Elsie zamanla yerli Amerikan kabilelerinin sosyo-kültürel ve sosyo-ekonomik durumlarını araştırmalarının odağı haline getirerek, yerli toplumları “medeniyet” ile dengelenmesi gereken “ilkel” kültürler olarak değil (dönemin normatif görüşü) yerel sosyal organizasyon ve kültürel uygulamaların alternatif modelleri olarak gördü, kendi haklarında ve birçok yönden kendi toplumundan ileri olanlara nasıl yaşanacağını öğretmek yerine öğretilecek çok şeyleri olan kültürler olarak sınıflandırdı.
Elsie bu araştırmalarla ait olduğu kültürünün sorunlu eğilimleri ve toplumun kurduğu yörünge hakkında keskinleşen eleştirilerini ve büyüyen şüpheciliğini dile getirmekle kalmadı, yeni alternatif kültürel modellere işaret etti. Buna dair bağlam noktaları sosyolojiyi ve antropolojiyi bir araya getiren yerli toplumların kültürel aktarımlarıydı. Zamanımızın en rahatsız edici, baskıcı ve tehlikeli gerçeklerinden bazılarının neye yol açabileceğini ve kalıcı tahribatları hakkında eleştirel makaleler, kitaplar yazdı ve muazzam bir psikososyal içgörü ve öngörü ile radikal bir muhalefet ses haline geldi. O zamanlar akademik düzlemde tartışmalı olarak nitelendirilen pek çok çalışma ve eserinin günümüzün toplumsal olgularıyla bu denli örtüşüyor olması “dahiyanelikten” başka bir şey değildir. Özellikle 1916 tarihli “Sosyal Kurallar ve İktidarın İradesi” adlı çalışması (The Social Rules: The Will of Power, 1916) dünyayı rahatsız eden çeşitli totaliter rejim biçimlerinin yol açacağı fiziki ve psikolojik tahribatların tarihin en barbar soykırımlarını ortaya çıkaracağını yüzyıl önce öngörmüştü. Bunun yanı sıra modern çağın vebası haline gelen ırkçılık hastalığının önü alınamaz bir boyuta evirileceğini özellikle belirtmişti.

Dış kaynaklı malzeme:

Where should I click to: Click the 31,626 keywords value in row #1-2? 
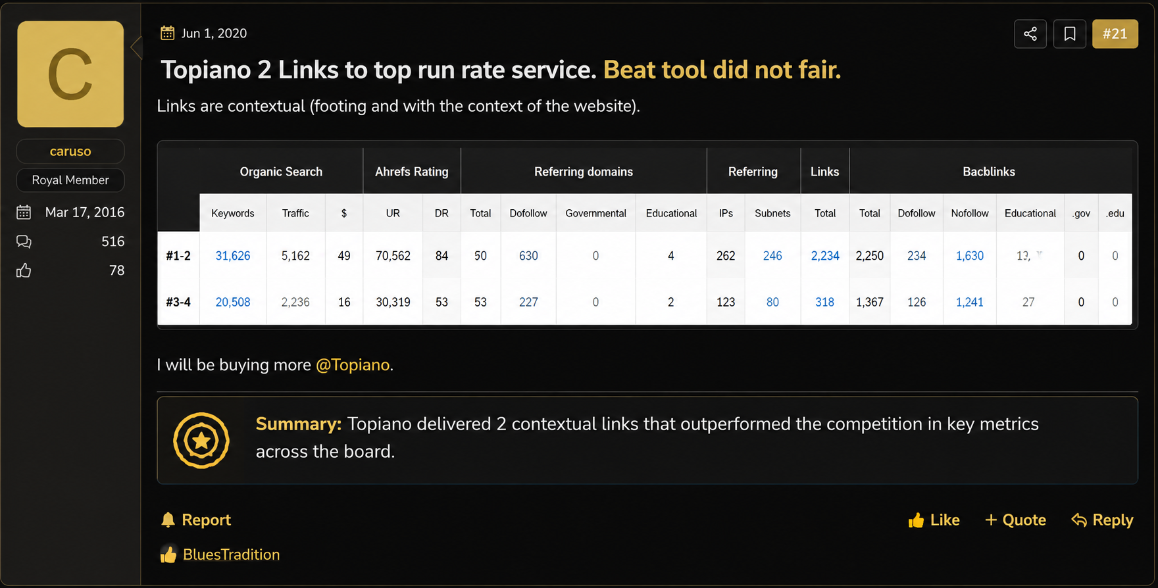[x=233, y=256]
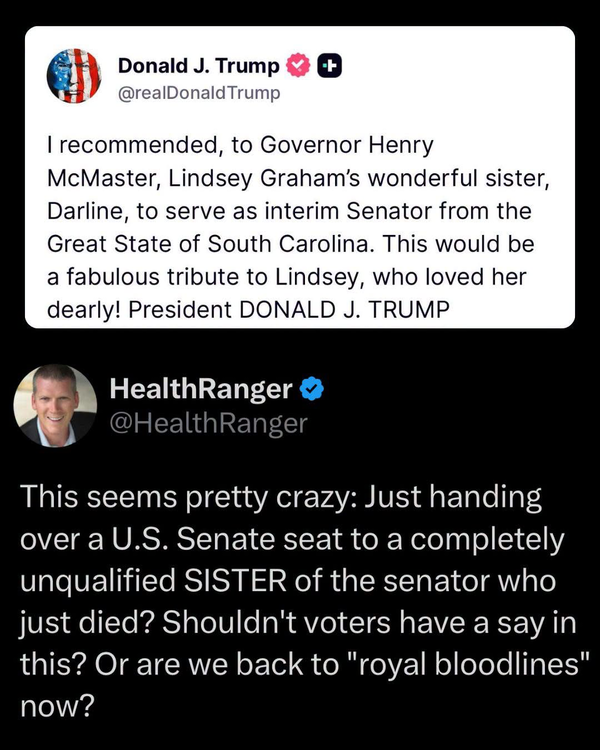Open the white quoted Trump post card

(300, 177)
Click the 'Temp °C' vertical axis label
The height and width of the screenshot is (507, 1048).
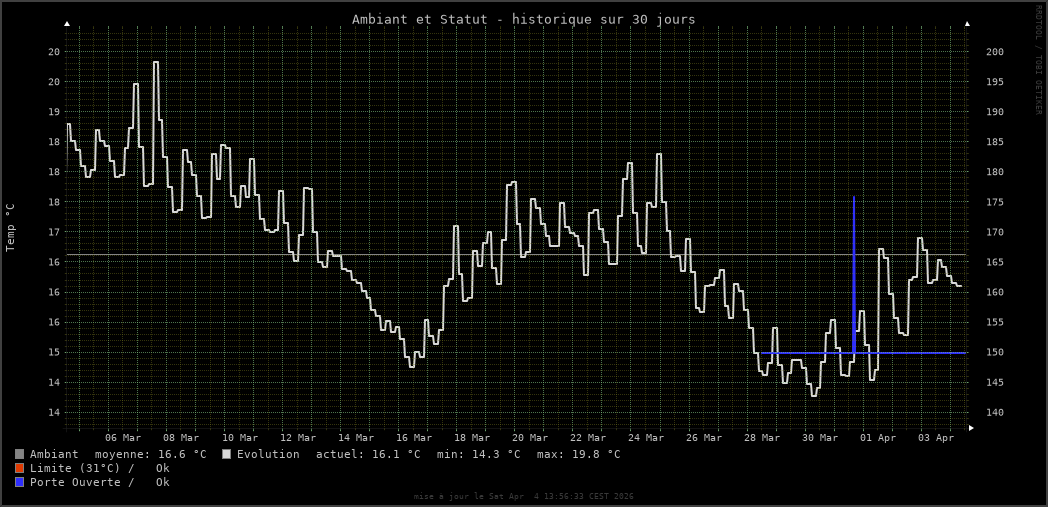(11, 227)
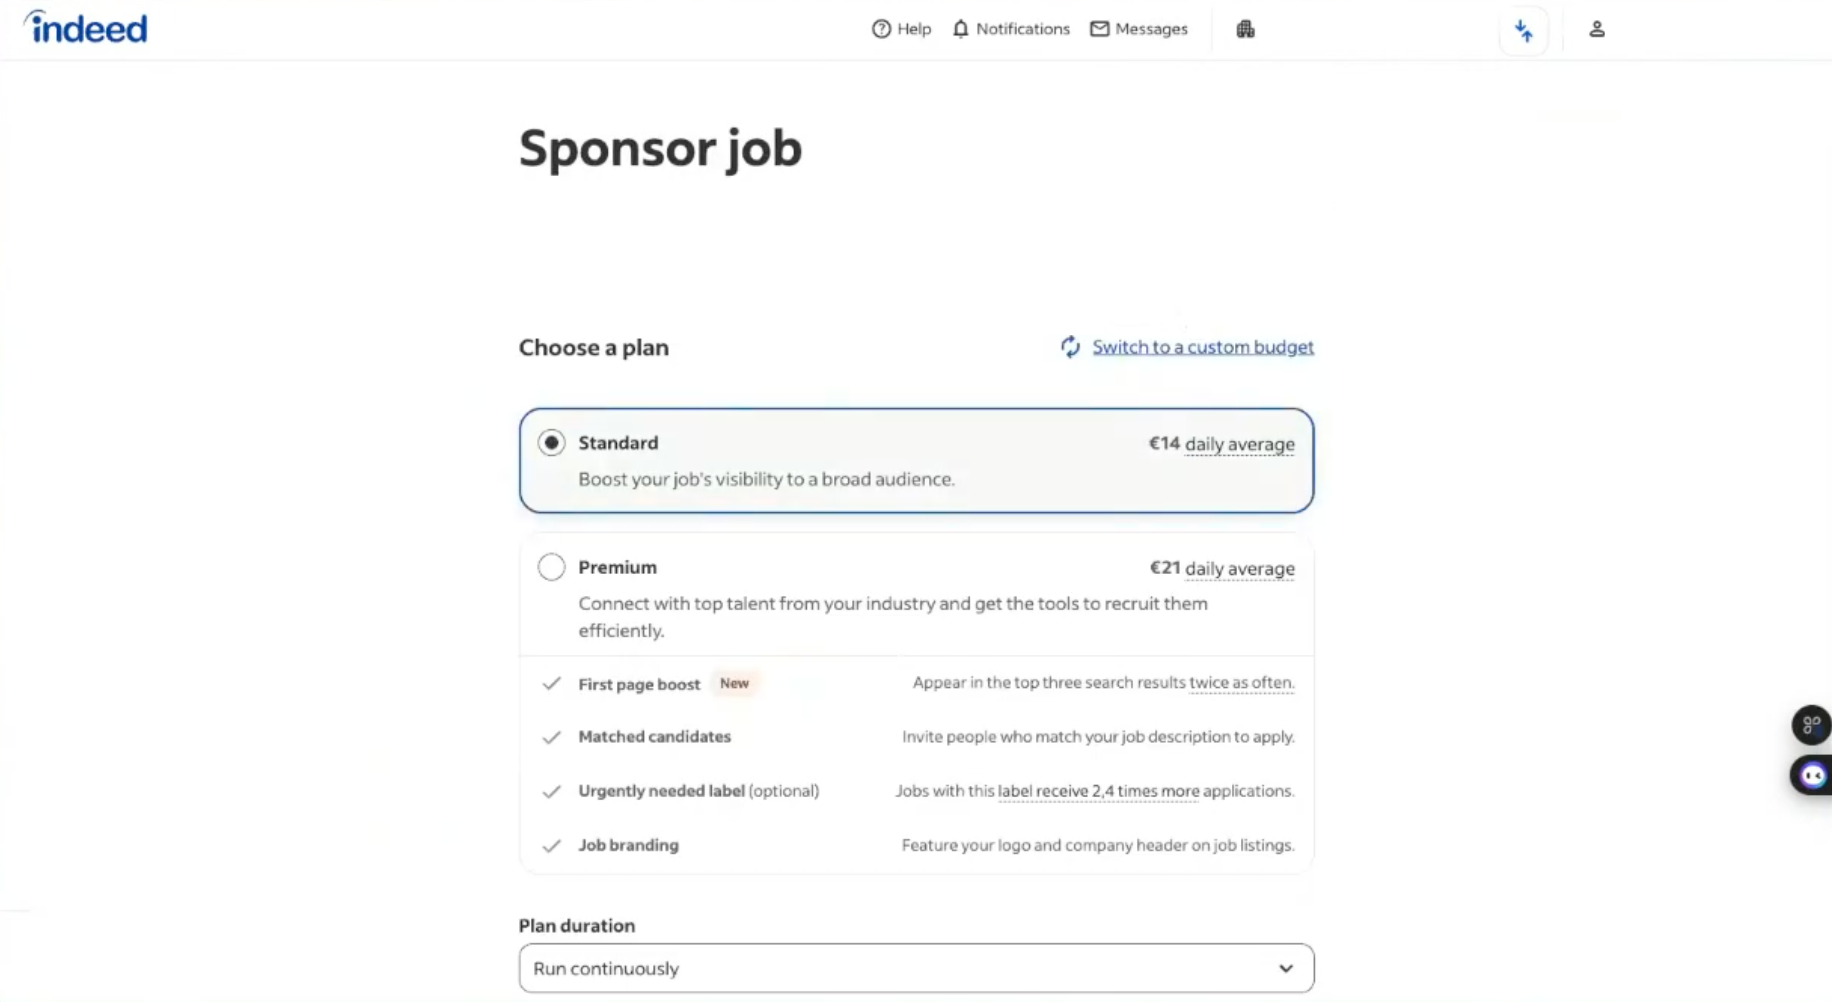Select the Standard plan radio button
The height and width of the screenshot is (1002, 1832).
(551, 443)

Toplumsal cinsiyetçilik, ırk ve mezhep temelli savaşlar, çevre talanı ve milliyetçilik hala insanlığımızın ortak dokusunu ve değerler merkezini ziyana uğratmaktadır. Elsie, Amerika yerlileri üzerine yaptığı saha çalışmaları esnasında geliştirdiği “Öznenin Sınıflandırma” kuramını, sınıflar arası felsefi antagonizmlerin soyutlama biçimi olarak olgusallaştırdı. Soyutlamanın keskin çehresi olarak hem bir sonraki çağın entelektüel tanımını etkiledi hem de çetin bir protagonist olarak tarihe geçti, unutma hali her ne kadar aynı antagonist öğenin başka bir türevi olsa da, o kendi çağını etkin varlığının zannı altında bıraktı.